◆ THE TASK
Copy every line of the material below without any changes, but leave the pictures out.

◆ Word and element location data
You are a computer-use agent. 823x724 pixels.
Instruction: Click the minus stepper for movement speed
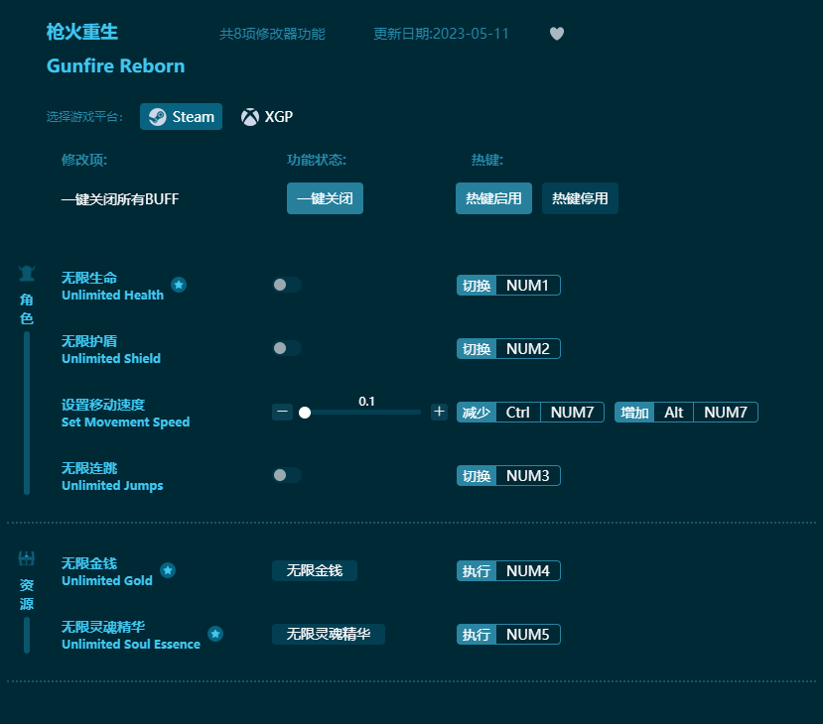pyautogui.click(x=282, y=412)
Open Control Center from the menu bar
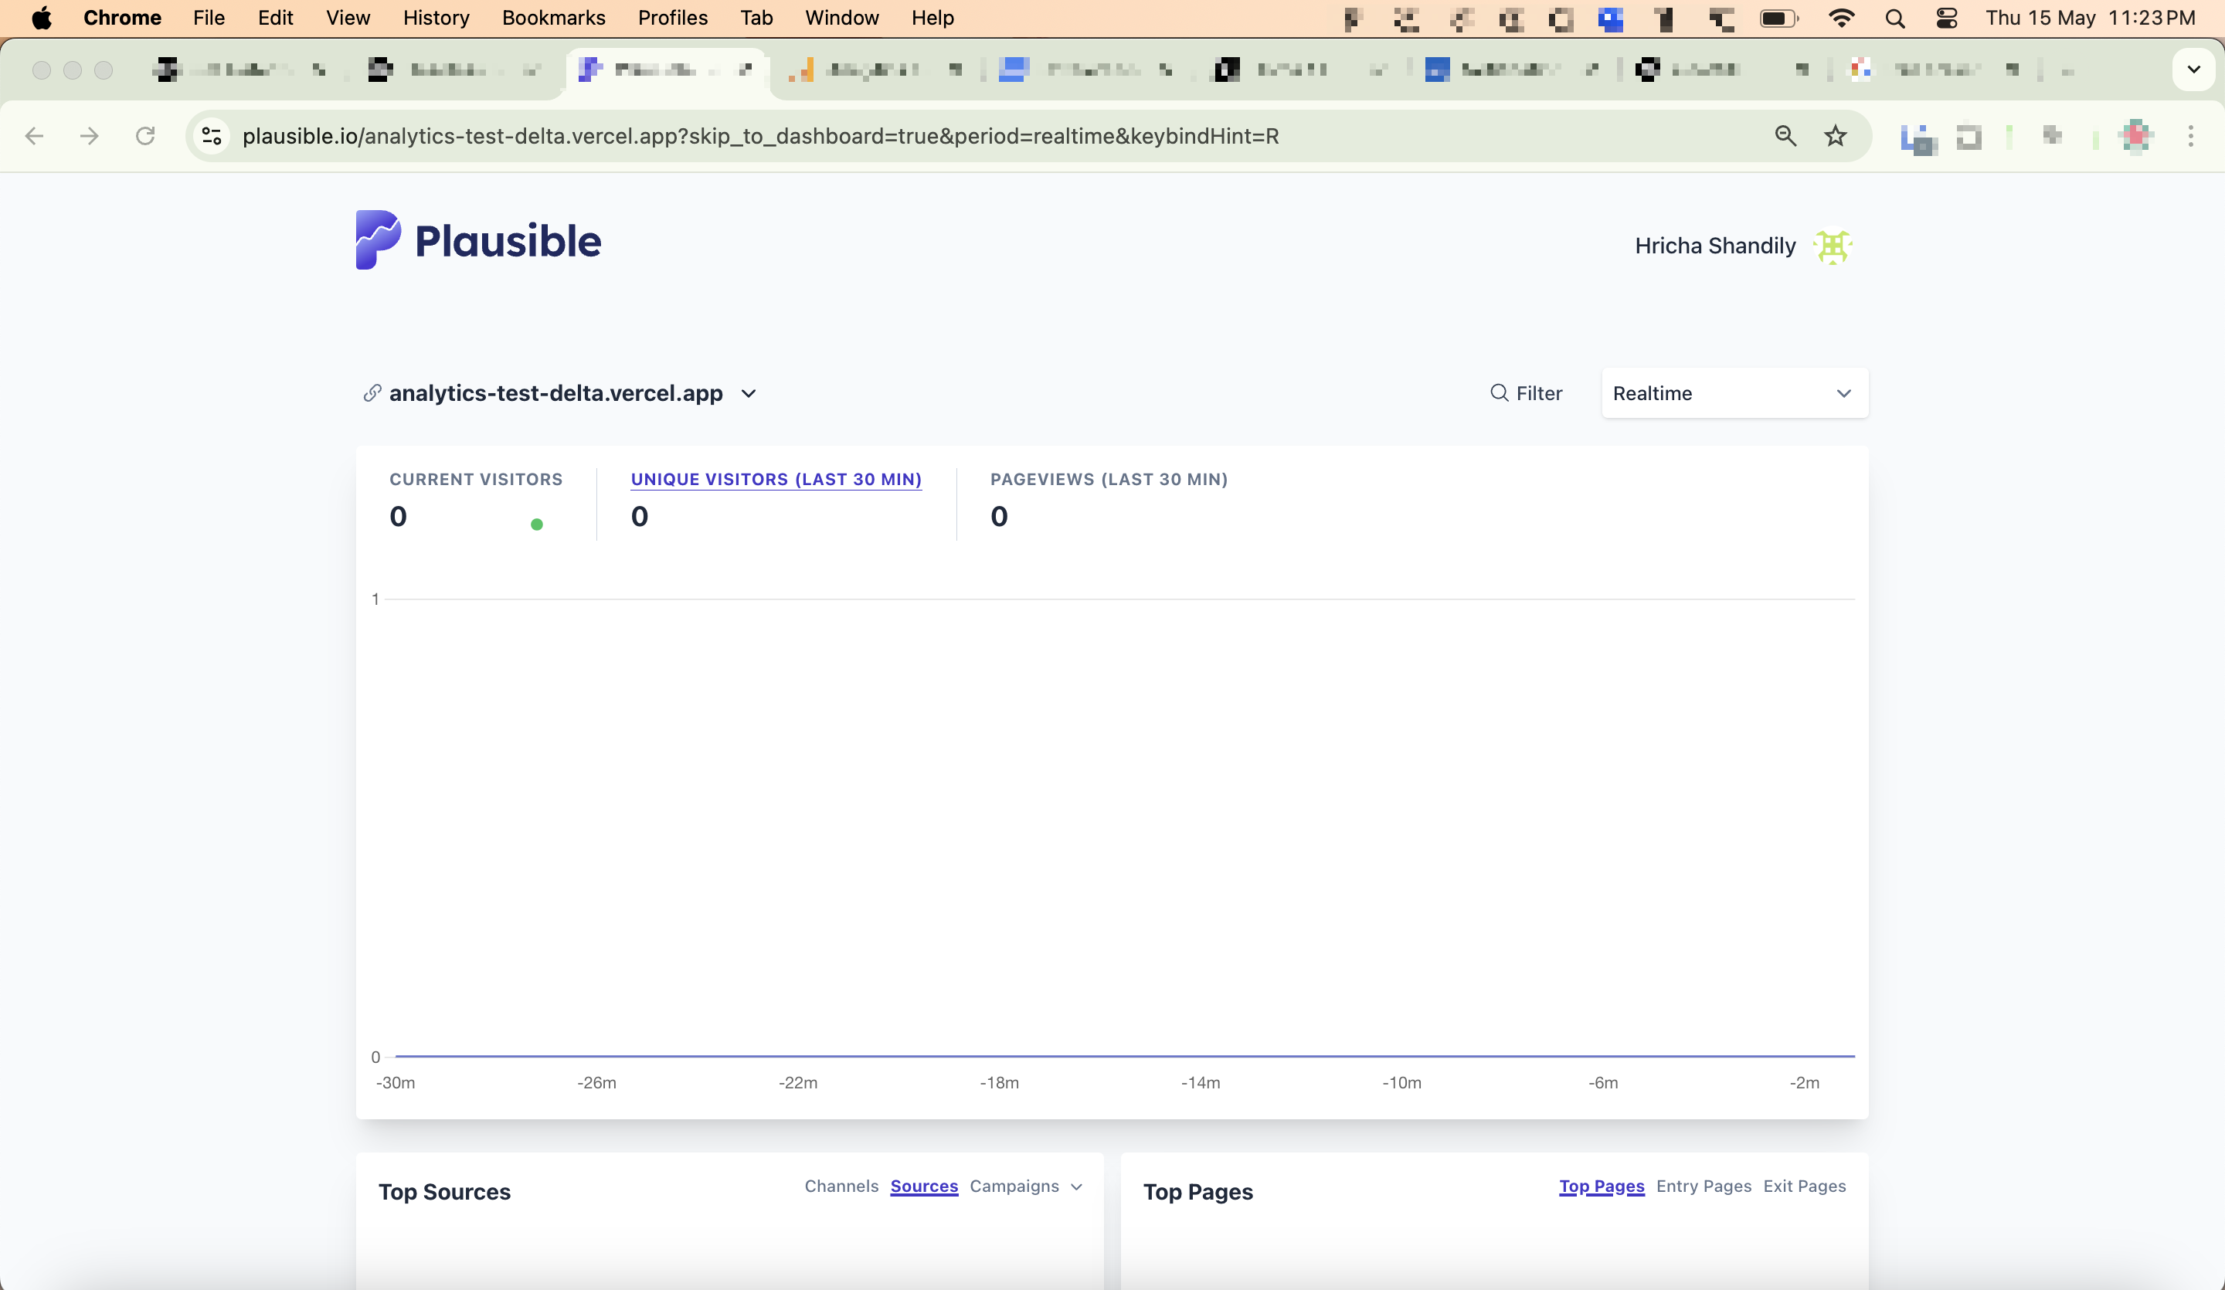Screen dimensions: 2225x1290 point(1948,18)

◆ THE RESPONSE
You are a computer-use agent. 823x724 pixels.
Instruction: Click the minus stepper for movement speed
pyautogui.click(x=282, y=412)
Open Control Center from the menu bar
Screen dimensions: 2225x1290 point(1948,18)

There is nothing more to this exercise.